UN Security Council and the Secretary General are keen to see an envoy appointed and to see some consensus on what the mandate is going to be, Special Representative of the UN Secretary-General and Head of the United Nations Peacekeeping Force in Cyprus, Colin Stewart has said.

Stewart, who was speaking on Tuesday after a meeting he had with Turkish Cypriot leader Ersin Tatar, also pointed out that it is important to build conditions that might create the space for an eventual settlement of the Cyprus problem.

The video of his statements was published on Twitter by the UN in Cyprus.

“I talked about the resolution of the Security Council, the preoccupations,” he said. The Security Council, the UN SG`s Special Representative said, “is keen to see an envoy appointed and is keen to see some consensus on what the mandate is going to be, as is off course the Secretary General.”
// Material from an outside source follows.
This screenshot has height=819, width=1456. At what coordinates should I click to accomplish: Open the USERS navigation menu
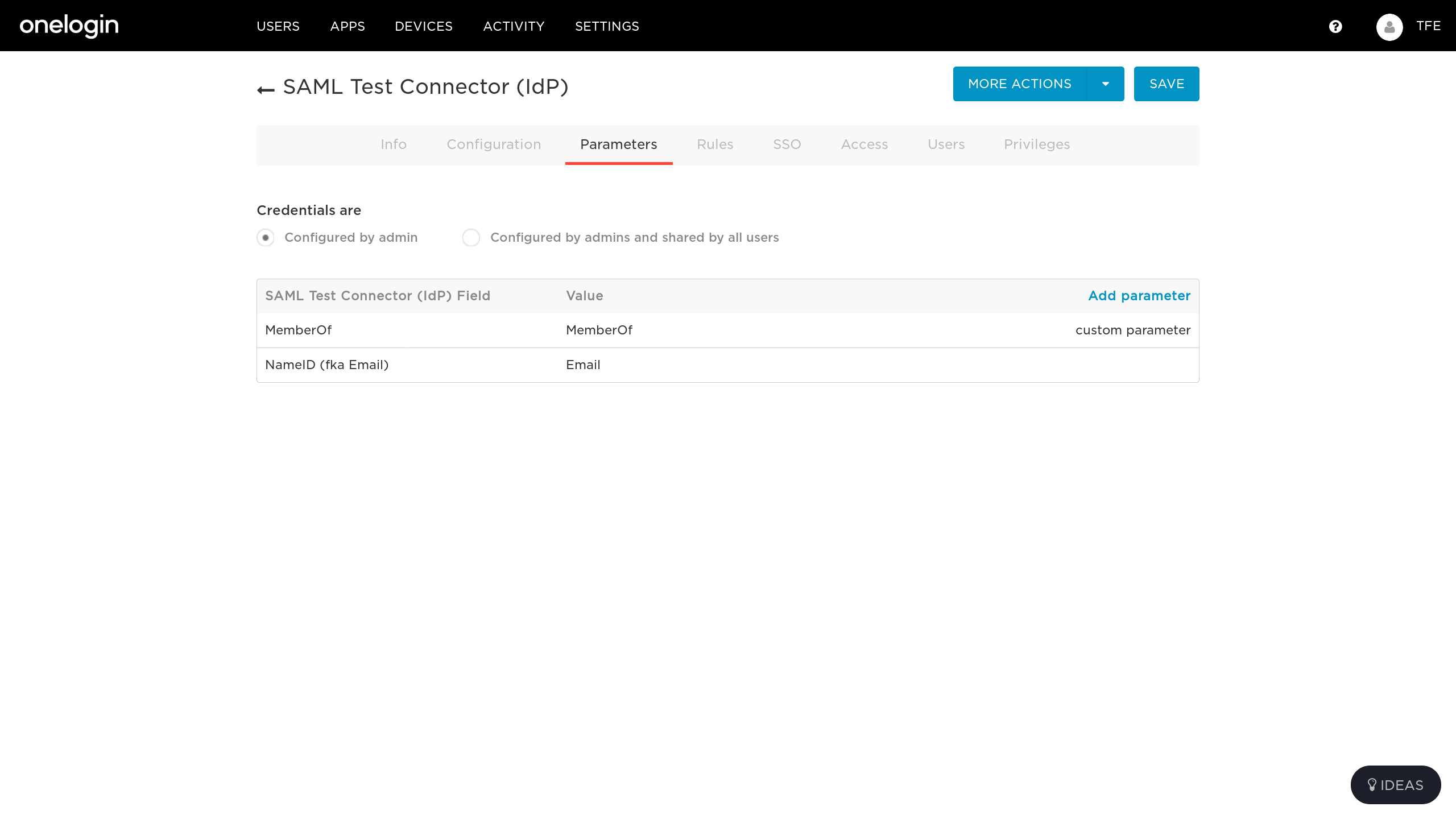point(278,26)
The Security Council, he added, “was very keen to see the authority of the UN in the buffer zone on the island be respected by both sides and is concerned about what impact that might have if violations of the buffer zone continue.”

The Security Council, he noted, “also strongly encouraged measures to build intercommunal contact, to build understanding, to build trade relations, peace education. Things that can help build the conditions for an eventual settlement.”

As we know, Stewart continued, “at the moment there is a very wide distance between the two sides on the question of even having any talks towards a settlement, so it is important that we do everything we can at the same time to build conditions that might create the space for an eventual settlement.”

These, he said, “are the things that I discussed with the Council and the things that the Council very much supported and reflected in their resolution.”

The UN, he explained, “is not proposing particular Confidence Building Measures, but just the basic idea that we should look at measures that can positively impact the life of Cypriots, especially things that have economic impact, things that bring people together and help build understanding.”

“What these exact measures would be off course depends on the sides and we are here to facilitate them,” he added.

“I will continue to engage with each of them and look for opportunities to move forward on any of these ideas that can be helpful to both people and on the question of an envoy of the SG,” he said.

Cyprus has been divided since 1974, when Turkey invaded and occupied its northern third. Repeated rounds of UN-led peace talks have so far failed to yield results.